I’m glad they did. It was an excellent read, similar in some respects to one of my all-time favorite investment books: Extraordinary Popular Delusions and the Madness of Crowds, which delves into human psychology and crowd behavior. Mobs, Messiahs & Markets is like a modern-day version with emphasis on investing and explores popular delusions like “real estate never goes down”, “stocks always go up”, “deficits don’t matter”, “you are either with us or against us”. When rational, intelligent human beings become part of a group, they are fine. However, as soon as they become part of a crowd, they lose all rationality and turn into blockheads! I found the book quite entertaining, with great wit and sarcasm to keep me amused.

The book talks about people who were determined to make the world a better place by making it conform to their delusions. The authors also talk about how crowdthink leads to wars and how wars are futile and never worth the cost. There’s also a complete chapter making fun of Thomas Friedman and his banal book “The World is Flat”. I never liked that book and apparently neither did the authors.

There’s also a full chapter devoted to Alan Greenspan which was particularly eye-opening.
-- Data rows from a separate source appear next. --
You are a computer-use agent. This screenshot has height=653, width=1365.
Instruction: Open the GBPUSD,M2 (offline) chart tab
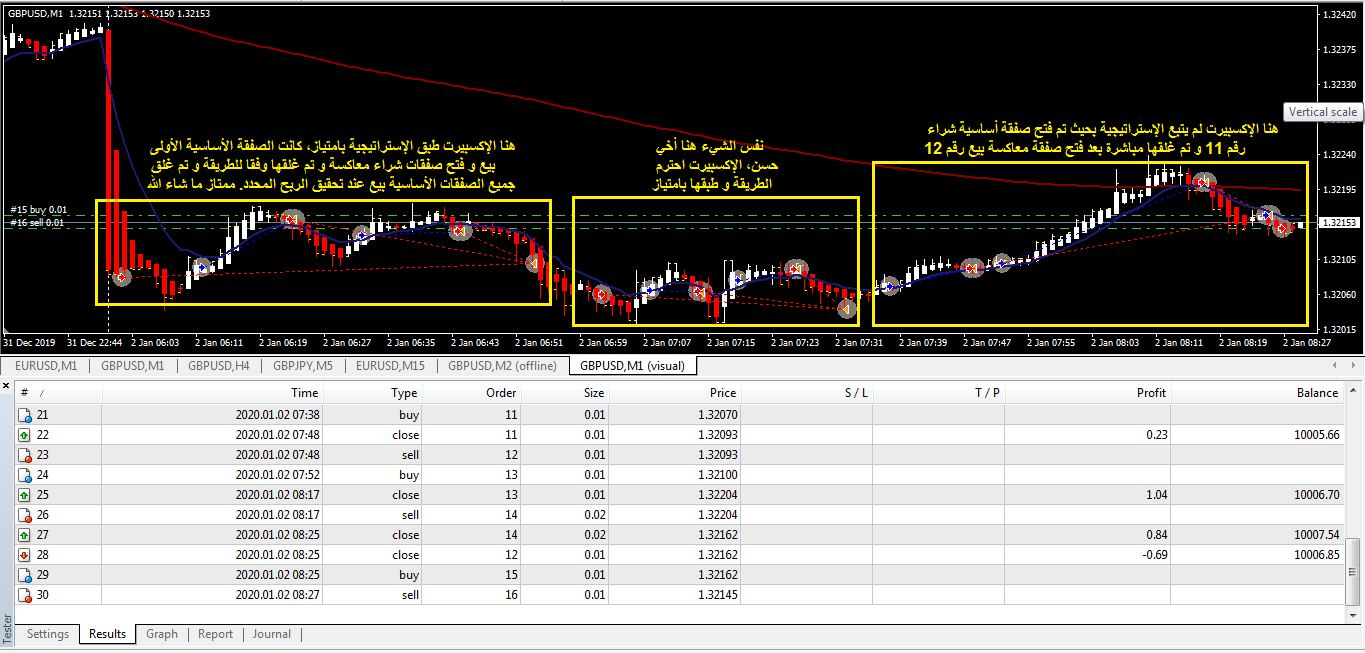point(502,366)
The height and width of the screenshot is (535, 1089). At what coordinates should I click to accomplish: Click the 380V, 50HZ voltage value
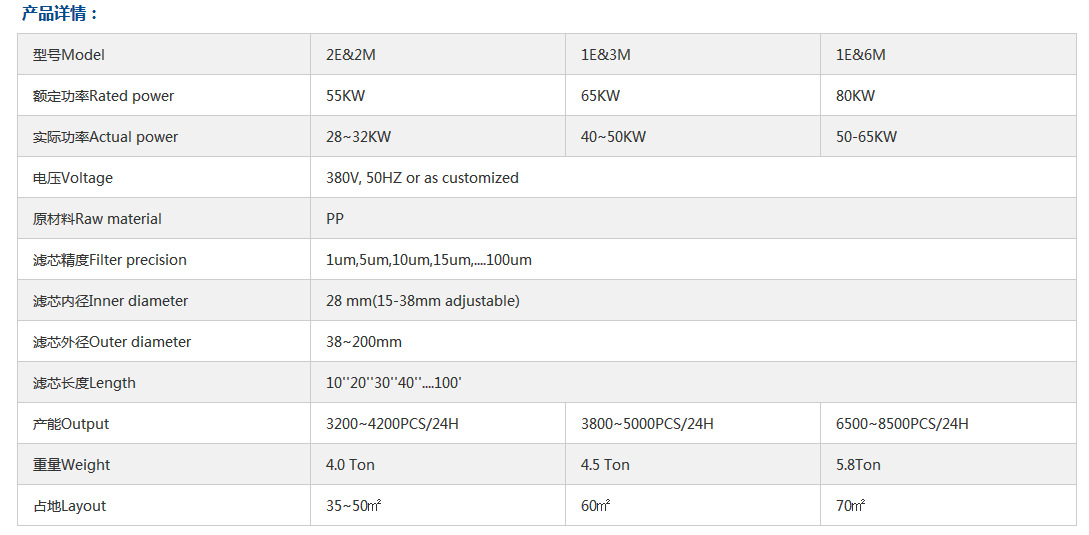coord(422,178)
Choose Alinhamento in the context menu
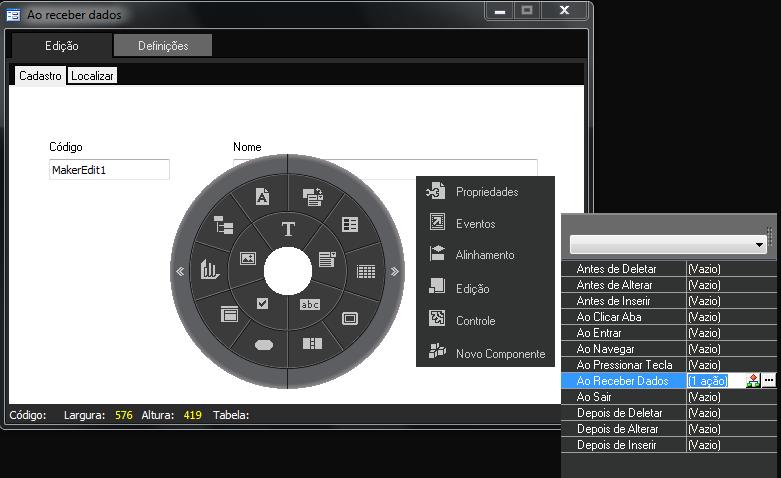 484,255
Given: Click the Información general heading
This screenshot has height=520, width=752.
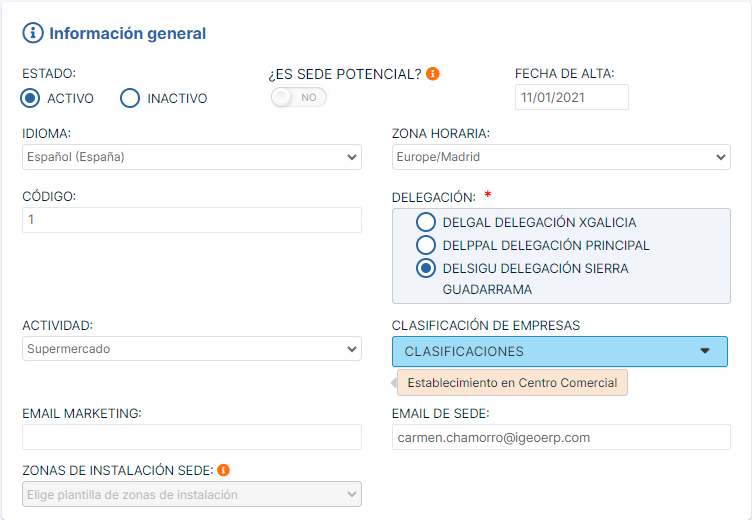Looking at the screenshot, I should (127, 33).
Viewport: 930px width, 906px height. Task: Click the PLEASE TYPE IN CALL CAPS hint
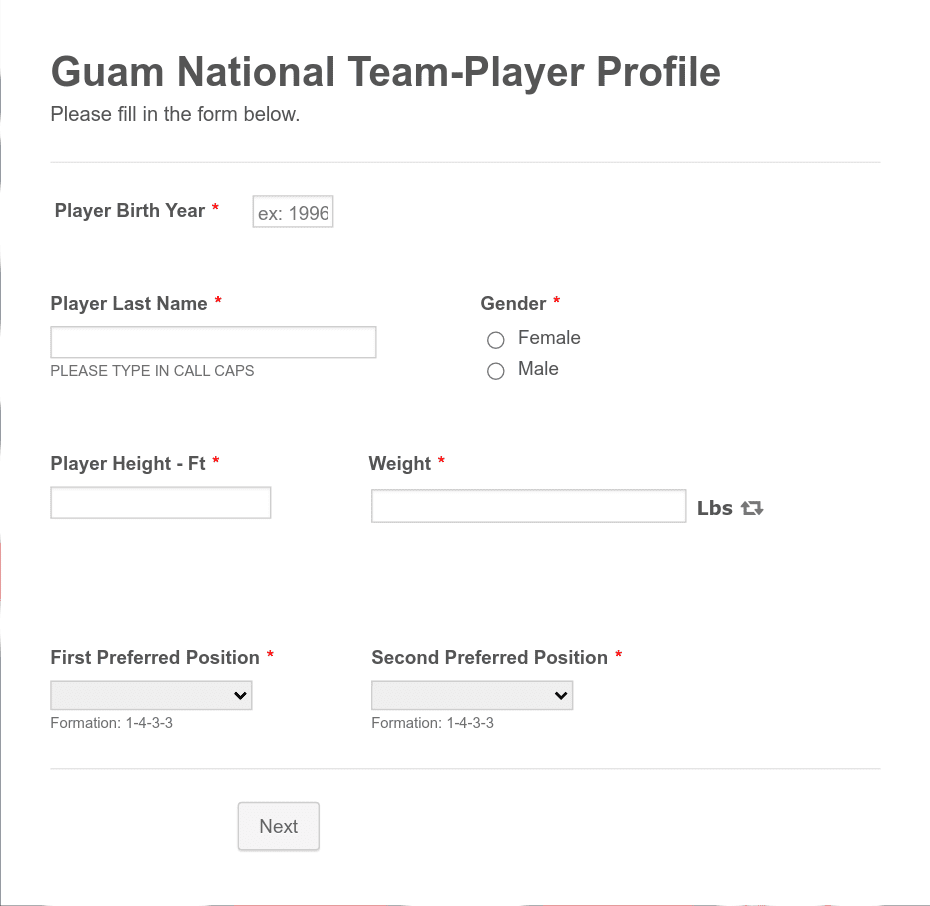point(152,371)
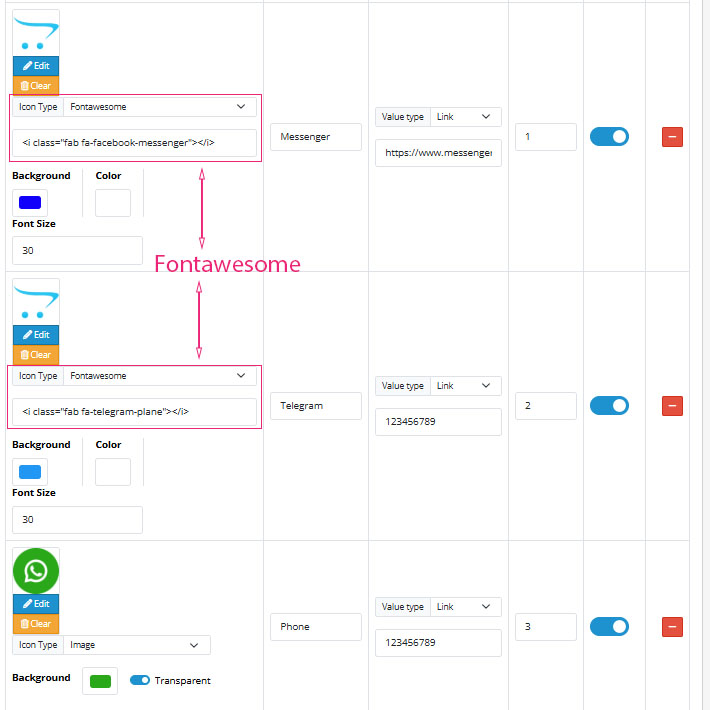Edit the Messenger row image
The image size is (710, 710).
pyautogui.click(x=36, y=66)
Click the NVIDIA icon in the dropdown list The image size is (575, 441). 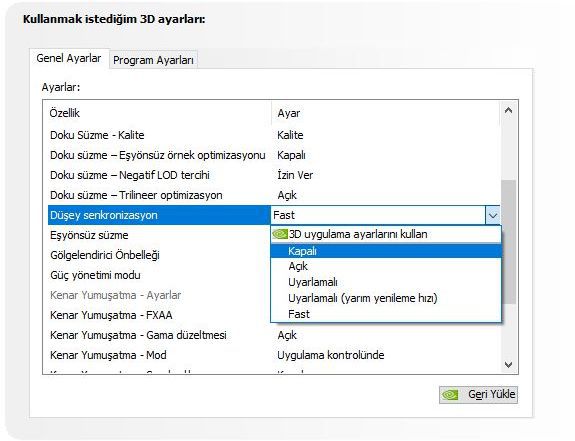[280, 234]
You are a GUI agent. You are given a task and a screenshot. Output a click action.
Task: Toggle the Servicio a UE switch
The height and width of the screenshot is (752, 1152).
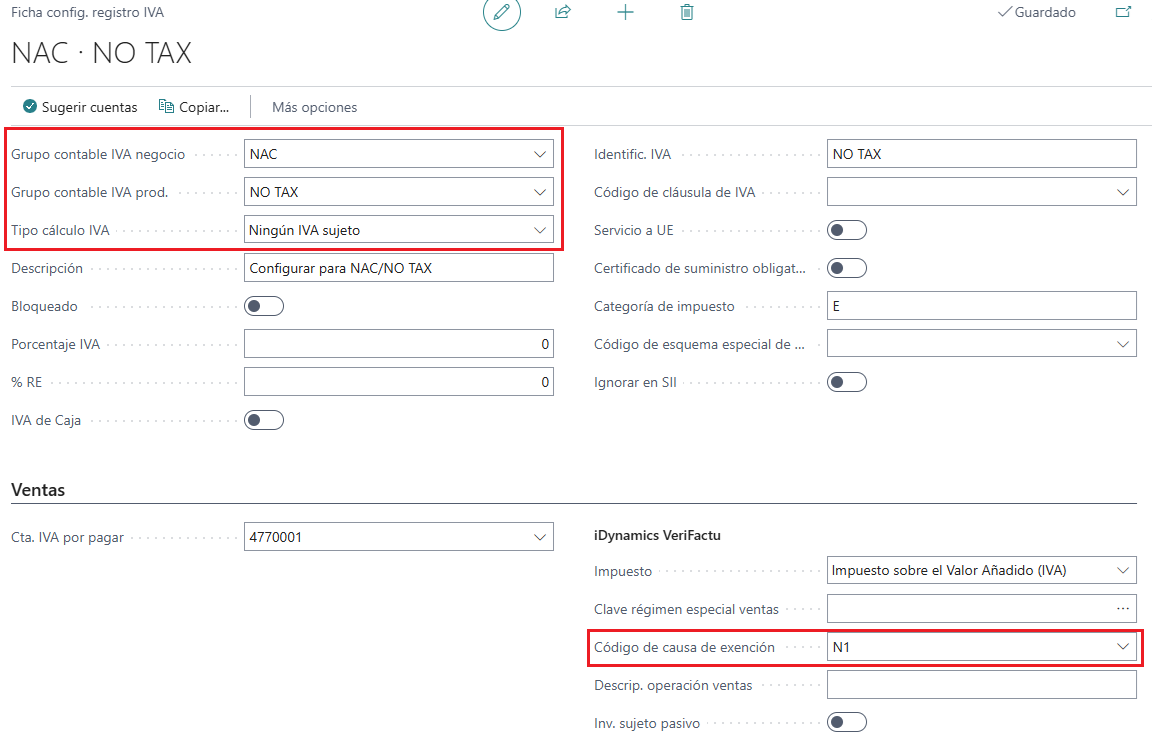pyautogui.click(x=847, y=231)
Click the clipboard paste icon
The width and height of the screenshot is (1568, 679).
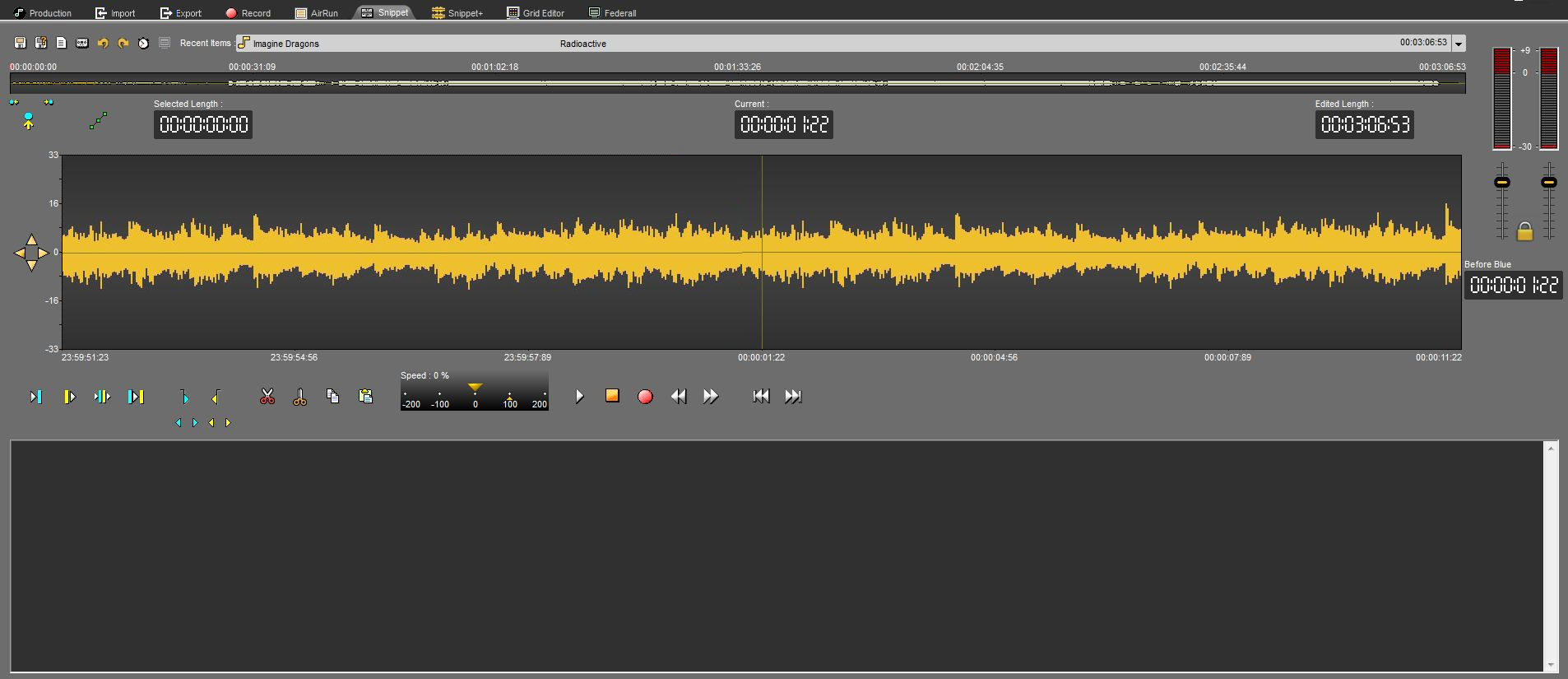366,397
It describes how his cowardice was responsible for the mess we’re in today. He exchanged his ideals when he went to Washington for fame and fortune. In his younger years, Greenspan apparently once said “In absence of the gold standard, there is no way to protect savings from the confiscation of inflation…The financial policy of the welfare state requires that there be no way for owners of wealth to protect themselves“. But once in Washington, he turned on the credit spigot and inflated the money supply tenfold.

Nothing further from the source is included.